俺はそのまま美砂の家に泊まり、翌朝嫌がる美砂を急かして実家に連絡させれば、今日はたまたま全員そろっているとのこと。慌てて俺は家にスーツを取りに戻り、2年ぶりで美砂の家に行くことになった。
「良介君、久しぶり。スーツも素敵ね」
美砂のお母さんが笑顔で迎えてくれたが、何故かその後声を潜めて、
「私は良介君の味方だから。頑張ってね?」
と早口で言うとそそくさと台所へ戻ってゆく。その後海君が顔を出した。
「あ、お帰り」
美砂にはしっかり目を合わせて声をかけるが、俺が「久しぶり」と声をかけても、顎で頷くだけで視線は交わらない。照れてんのか、それとも敵視されているのか。
「ま、上がったら」
二人分のスリッパを出すが、心なしか俺には乱暴に放られる。今日の俺の意図は十分に伝わっているようだ。シスコンとは思っていたが、まいった、これは敵視、だ。相手の牙城に足を踏み入れた武士のように、俺は丹田に力を入れた。
居間に通されると、ソファの上に難しい顔をした白髪交じりの男性が腕を組んで座っていた。大将のお出迎えだ。後ろには何百冊もの時代小説ばかりの棚。ああ、美砂が時代物が好きなのは父親の影響だった。俺は頭を下げて、
「佐倉良介と申します。今日は突然お邪魔いたしまして」と挨拶した。
「で、何か」
何かって。普通わかると思うけど。ははあ、さすが大将、これも手強いな。俺はきちんと向き直った。

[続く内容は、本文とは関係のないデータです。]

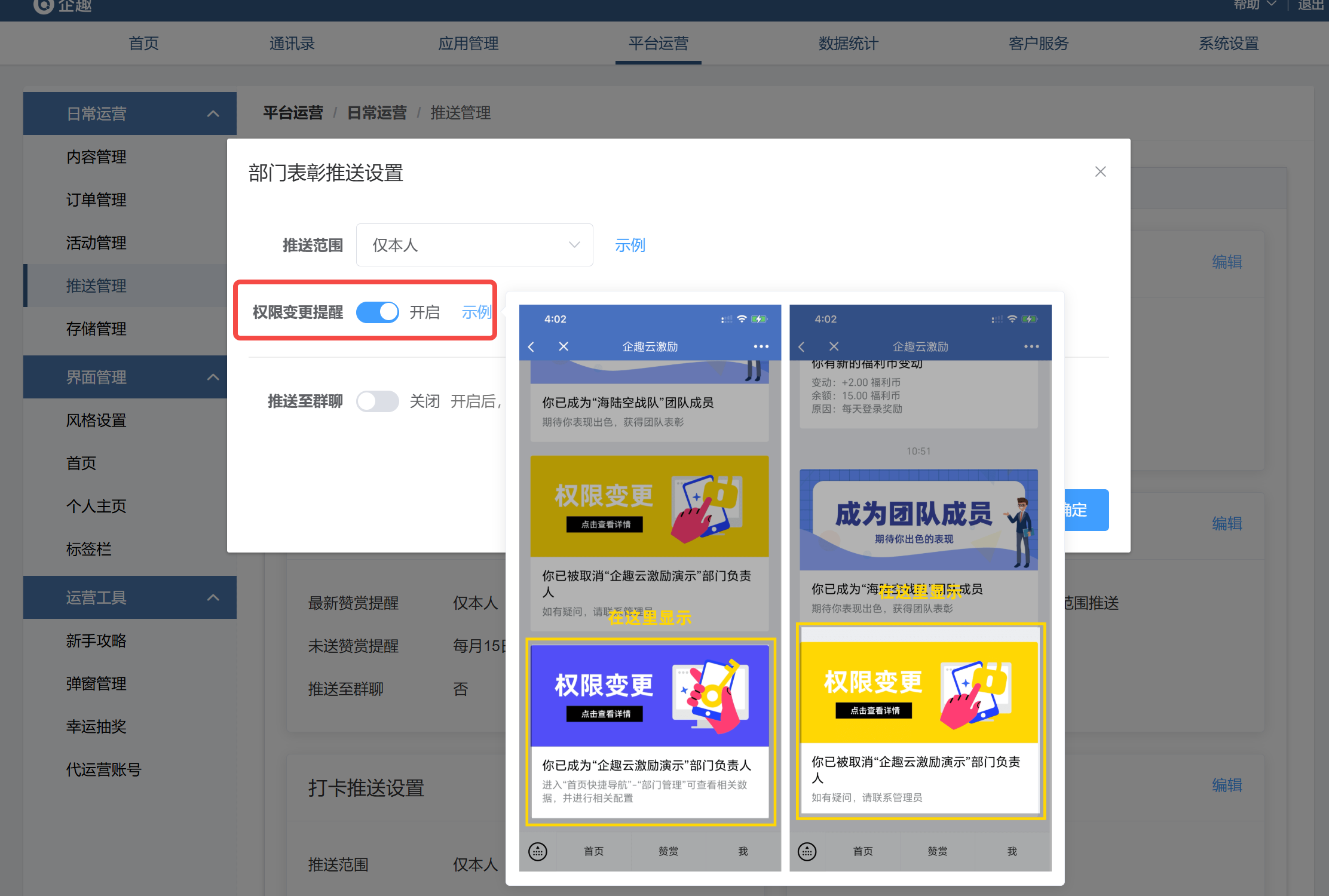The image size is (1329, 896).
Task: Click X icon in left phone preview header
Action: point(564,346)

「美砂さんとお付き合いをさせていただいて1年ほどになります。今日は結婚のお願いに参りました」
俺はテーブルに手をついて深く頭を垂れた。
「美砂さんと結婚させて下さい」
その瞬間、美砂は俺の隣でぎゅっと両手を握りしめていた。
「どうしてだ?」
低い声が降ってきた。思いがけない言葉に俺は面食らって頭を上げた。しかし美砂の父親は至って厳しい視線で俺を射貫く。「どうして」。そんなことを訊かれるとは。

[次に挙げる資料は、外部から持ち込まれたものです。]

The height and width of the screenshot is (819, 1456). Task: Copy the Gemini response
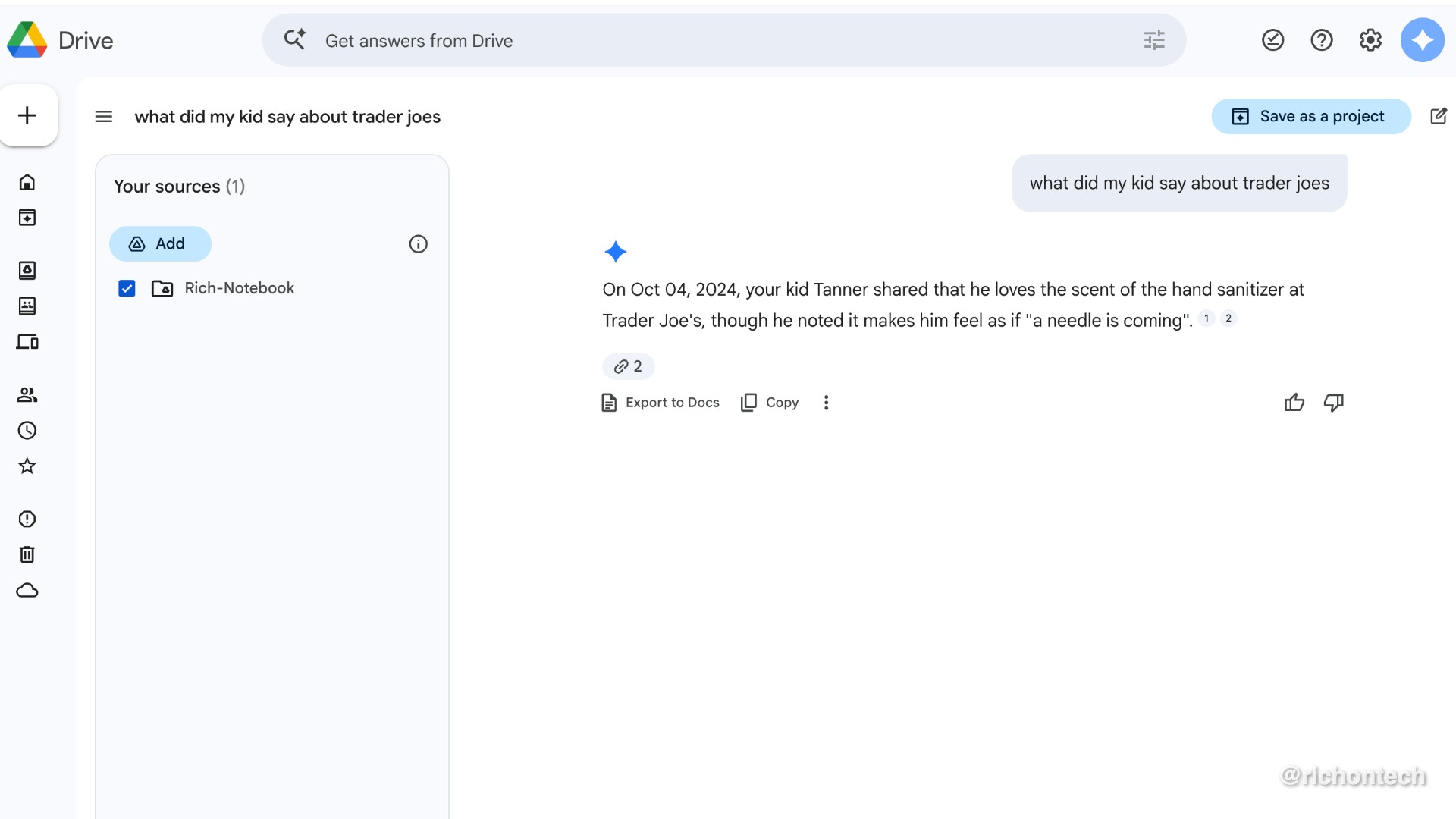770,403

しかし俺は誠実に答えなければならないだろう、この愛情溢れる家族から美砂を切り離して、自分の元に連れ去って行く理由を。
「・・・ご存じのことと思いますが、美砂さんはしっかりしている反面、実はすごい寂しがり屋です。」
俺は慎重に言葉を選んだ。
「ご両親がお忙しくて弟さんの面倒をよく見ていたそうですが、よく時代小説を読むのもお父さんのことが好きでもっと共通の時間が欲しかったからだと思います。僕が美砂さんを知ったのは大学の頃です。始めは、みんなに頼られてその分努力して、よく気を使って明るく盛り上げてくれる彼女に魅かれました。だけどよく見ていると、その分自分のことは後回しなんです。人に求めた分返ってこないのが怖くて、早くから諦めてしまっているように見えました」
俺は話しながら美砂の当時時折見せる投げやりな表情を思い出していた。
「入社してから、美砂さんはある壁にぶつかって自分を責めるようになりました。僕はどうしても彼女を救いたくて奔走したつもりですが、結局何もできなかった。そんな時にあの事故です」
美砂の父親は黙って話を聞いていた。
「美砂さんが苦しんでいても僕は無力でした。彼女は素晴らしい人なのに自分を卑下してひとりぼっちで悪循環と戦おうとしていた。それでも誰かがいると実感させてあげられたら、少しは彼女の支えになれるのではと思いました。それで彼女をなるべく一人にしないように、ただただ付き纏うようなことを1年続けました。そのうち彼女は自分の力で徐々に立ち直り、僕を受け入れてくれたんです。そしてそれが僕にとっても一番の支えです」
俺は話しながら甦って来る二人の日々をゆっくりと反芻していた。
「僕ではご両親や弟さんにとても及ばないことはわかっています。でも僕はこれからもずっと美砂さんを見守っていきたいんです」
もう一度深く頭を下げた。
「どうか、美砂さんと結婚させて下さい。お願いします」
顔を上げると、美砂と美砂のお母さんが同じようなくしゃくしゃの顔で涙をぼろぼろこぼしていた。お父さんはというとずっと口を真一文字に結んではいたが、何とも複雑そうな目で俺と美砂を見比べていた。美砂も何も言わないが泣きはらした目を懇願するように父親に向けている。傍らに立っていた海君は渋い顔ではあったが小さく頷いて「どうなんだよ、親父」と促してくれた。白髪の大将は大きく息を吸うと、
「・・・美砂を宜しく」
それだけを言い残し、立ち上がって部屋を出て行ってしまった。
「良介さん、悔しいけど見直した」
海君が俺の肩を叩いてねぎらってくれた。本丸を落としたのだ!俺はほっとして長い息を吐いた。
「あの親父だから2,3発殴るかと思ってたよ」
「なにい?」
俺は驚いて顔を上げると美砂のお母さんがまだ濡れた瞳でにやっと笑った。
「あの人は本当に美砂を溺愛してるからねえ。でも私の援護射撃もほめて欲しいわ。良介君は合気道の有段者だって言っといたから」
「まさかそれで黙っちゃったとか?弱っ!」
海君と美砂が吹き出したが、お母さんは何か思うような表情をしていた。
「・・・さあ、ご飯にしましょうか」
「親父は」
海君が訊けば、台所に歩き出した大将の妻は振り返って笑った。